A search strategy was developed aimed at retrieving articles in secondary research. The following databases were searched using an OVID interface: Medline, EMBASE, CINAHL, PsychInfo, Global Health, Cochrane, HMIC and AMED. The initial search strategy was conducted in October 2008 and again in September 2009 to identify studies published before the 31st December 2008. The search strategies for each of the databases are in Additional file 1. All searches and the removal of duplicate citations were carried out by one of the reviewers.

Inclusion Criteria

For the purpose of the review, a meta-analysis was considered to be a special type of systematic review in which the accepted methods used to construct a systematic review were followed and the results were aggregated by statistical methods. A number of other terms were also defined to remove ambiguity in the inclusion criteria and to aid reproducibility; the full details of these may be found in Additional file 2. They were developed as an algorithm with the first criterion being applied to the titles and abstracts of all the citations. Full text articles were then retrieved on those which either satisfied the first criterion, or when there was insufficient information to make a decision.

Studies were included if they satisfied all of the following criteria: the citation was an original study of a diagnostic or screening test; one of the objectives was to estimate an accepted performance measure of the test; two or more of the major electronic databases were searched; three or more search terms were explicitly stated in the methods; at least one statistical method was used to combine the studies and summarise the performance of the test.

Data Extraction and appraisal

Data were abstracted on the following: year; test; reference standard; target disorder; patient setting; statistical methods and correlation; presence of heterogeneity; and quality assessment tool.

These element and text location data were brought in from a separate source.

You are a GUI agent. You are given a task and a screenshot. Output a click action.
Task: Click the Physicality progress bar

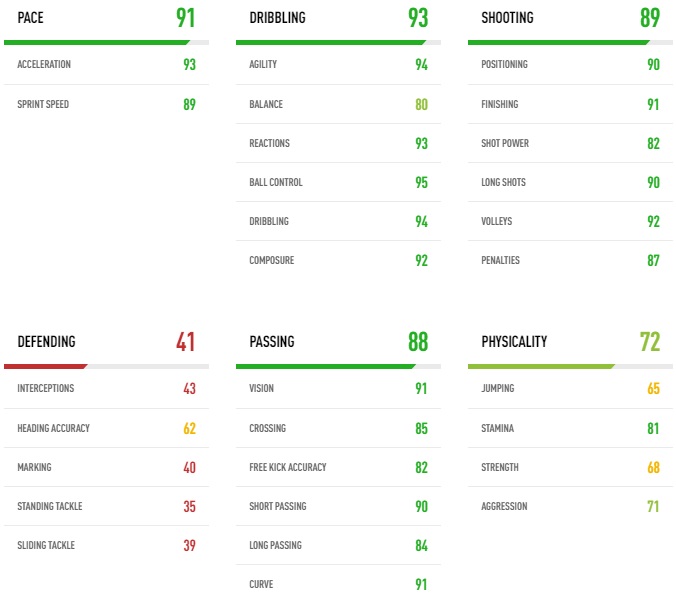click(541, 367)
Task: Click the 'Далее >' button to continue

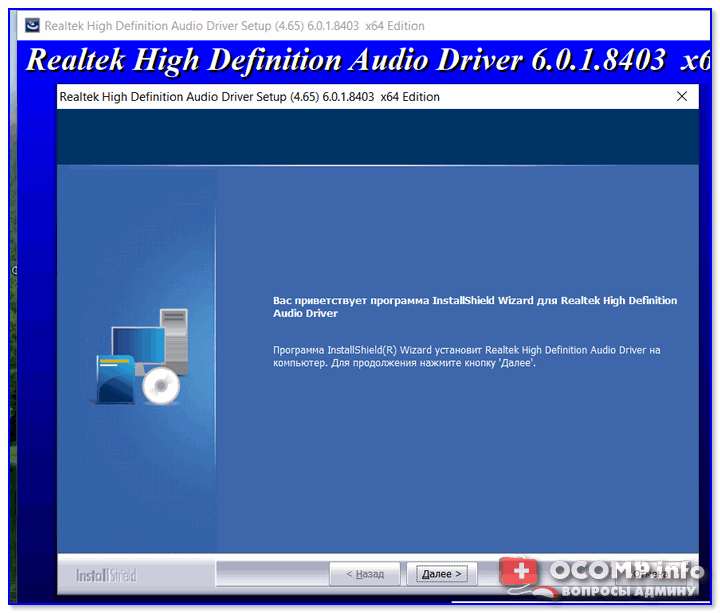Action: tap(442, 574)
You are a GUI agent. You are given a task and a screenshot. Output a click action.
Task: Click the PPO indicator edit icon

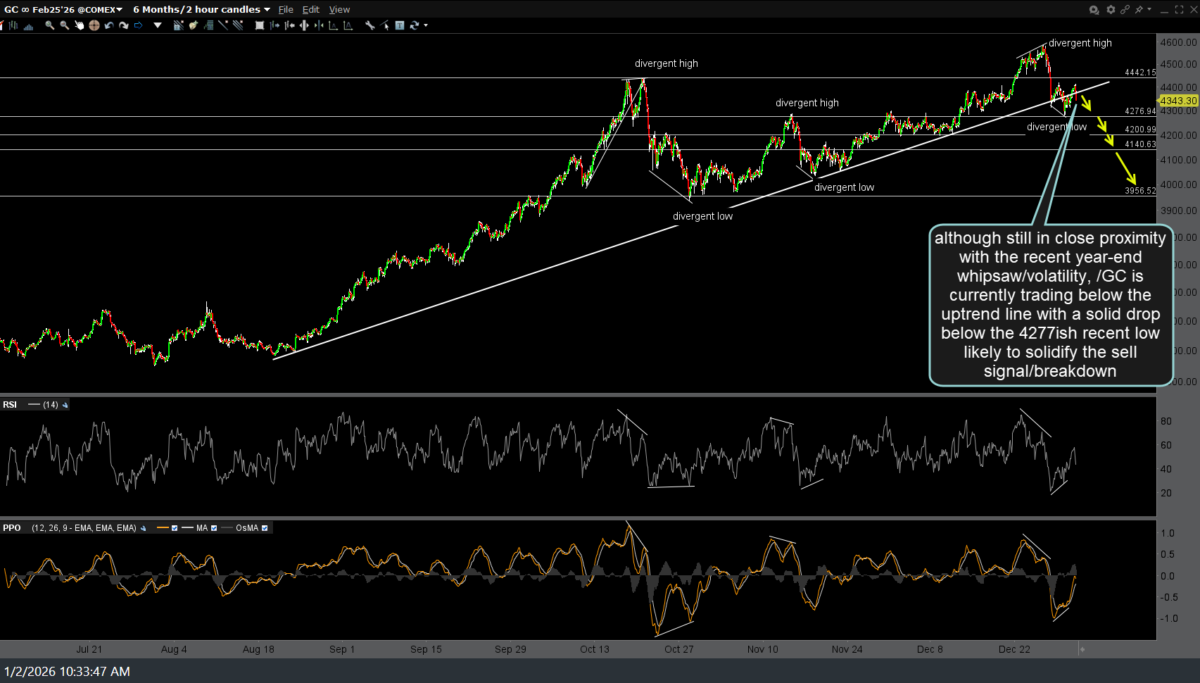tap(143, 527)
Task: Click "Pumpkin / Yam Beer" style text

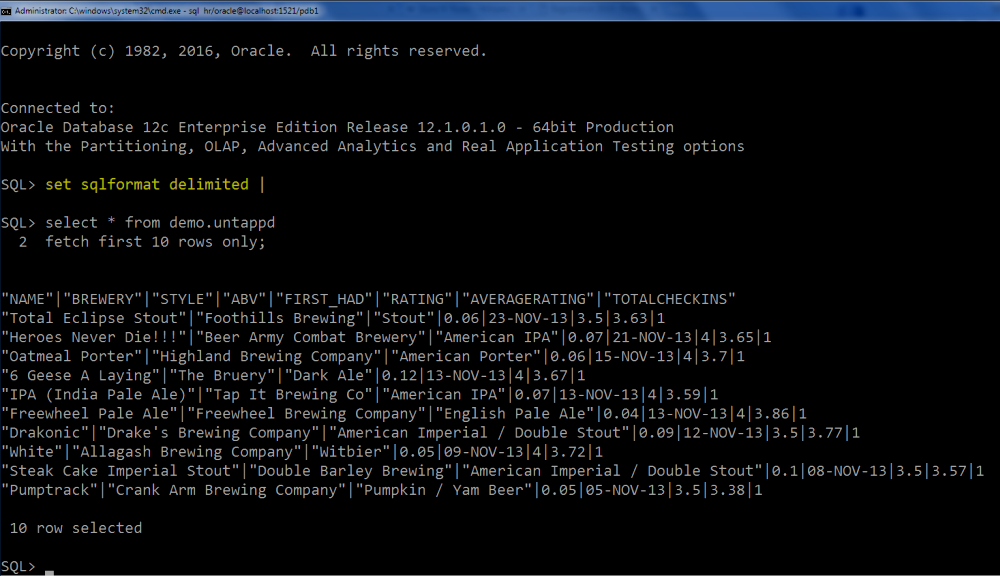Action: [x=444, y=491]
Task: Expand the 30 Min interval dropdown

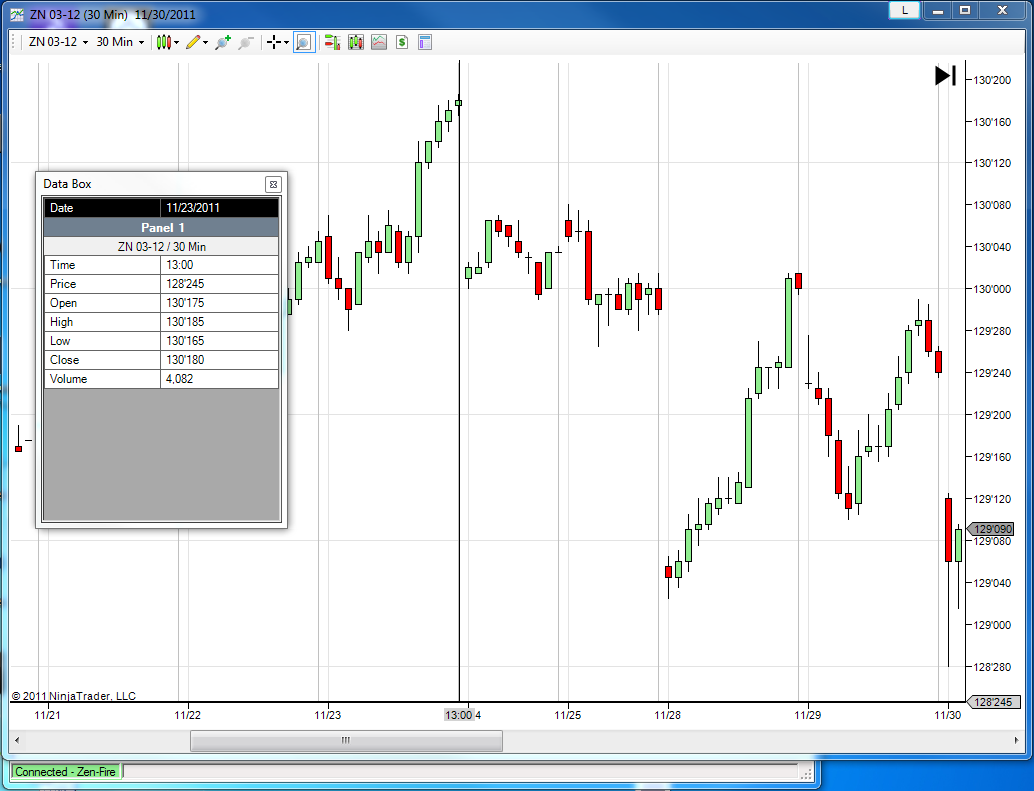Action: pos(120,42)
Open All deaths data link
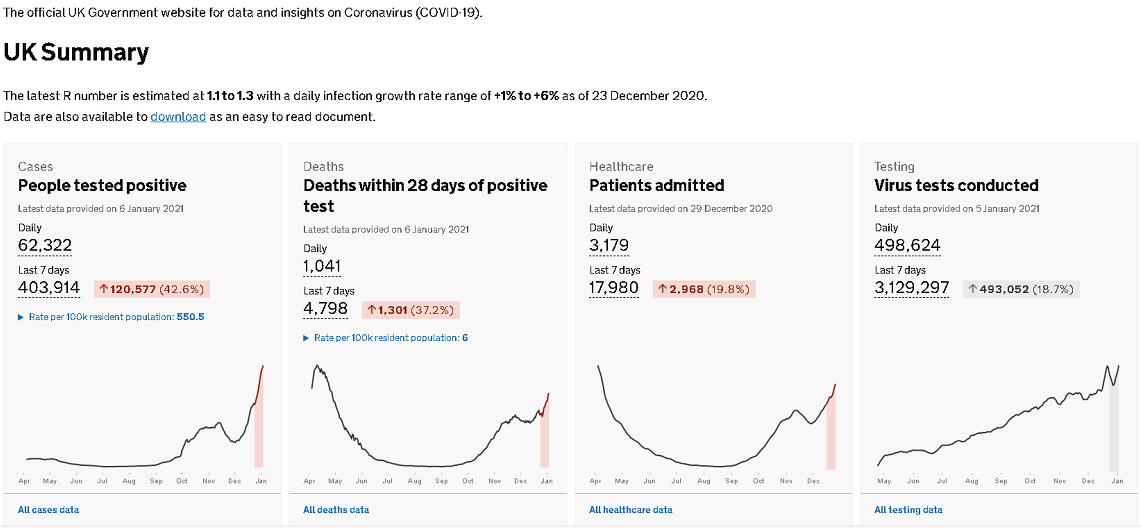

Four statistical methods were specifically searched for as part of the appraisal: pooling of performance characteristics using a fixed effects [14] or random effects [15] model; SROC method as described by Moses and colleagues [16, 17]; bivariate random effects model (BRM) [18, 19]; the HSROC curve as proposed by Rutter and Gatsonis [20]. Similarly, use of the QUADAS tool [21] was specifically noted.

The selection, data extraction and the appraisal of studies were conducted by a single reviewer (BHW). A second reviewer (MQ) independently carried out the selection process on a 10% random sample drawn from the unduplicated set of citations and also independently extracted and appraised a 10% random sample of the included studies. The Kappa statistic was used to estimate the level of agreement [27, 28] interpretation was based on recognised criteria [28, 29].

Statistical analysis

In addition to inspection, the frequency distributions of the different methods used were compared. The baseline measures for comparison were: the number of studies applying a particular statistical method per year; and the proportion of the number included studies published per year reporting the method of interest. The respective frequency distributions were compared using the non-parametric Kolmogorov-Smirnov statistic (D) [30] and the Wilcoxon signed rank test statistic (V) [31]. These are appropriate when little is known about the distributions being evaluated. As the BRM and the HSROC model have been shown, in most cases to be statistically equivalent [32, 33], their respective distributions were combined when comparing them with the other methods. A value of p < 0.05 was considered significant. The broad categories of tests, target disorders and patient settings evaluated in the included studies were summarised using pie charts.


Citation yield

The searches produced 6259 citations, which after removal of duplicate citations were reduced to 4336 studies. Screening of the titles and abstracts using the first criterion excluded a further 3288 studies (see Additional file 3 for flowchart). Of the remaining studies, the selection criteria were applied to the full text manuscripts; in nine studies the complete manuscripts were not retrieved. Full text review excluded a further 803 studies, leaving 236 studies to be included for appraisal (see Additional file 4). For the selection process the Kappa score was 0.86 indicating 'near perfect agreement' between the two reviewers [29].

Uptake and implementation of methods

From figure 1 it is clear that the number of studies, which met the inclusion criteria has increased markedly over the last decade. It also shows the distribution of statistical methods used.

Figure 1
figure 1

The distribution of included studies per statistical method per year. Also shown is the year of publication of the seminal papers corresponding to the statistical methods (arrows).

Part of the impetus behind developing more advanced methods [1820] was the recognition of widespread heterogeneity in diagnostic studies. Accordingly, this was reported in 70% of the included studies. Despite their limitations, overall the most popular methods remain the SROC curve, which was applied in 158 of the studies, and independent pooling of the sensitivity and the specificity, which was used in 151 studies. In 107 studies, both methods were used and there were no significant differences between these two distributions (V = 9, p = 0.11; and D = 0.36, p = 0.33).

A simple approach to modelling heterogeneity is that deployed in the SROC curve, where the transformed sensitivity and specificity are assumed to follow a linear relationship [16, 17]: an assumption, which may be tested by calculating the correlation coefficient [34, 35]. Despite this, the correlation coefficient was reported in only 24 (15%) of the studies, which used an SROC curve model.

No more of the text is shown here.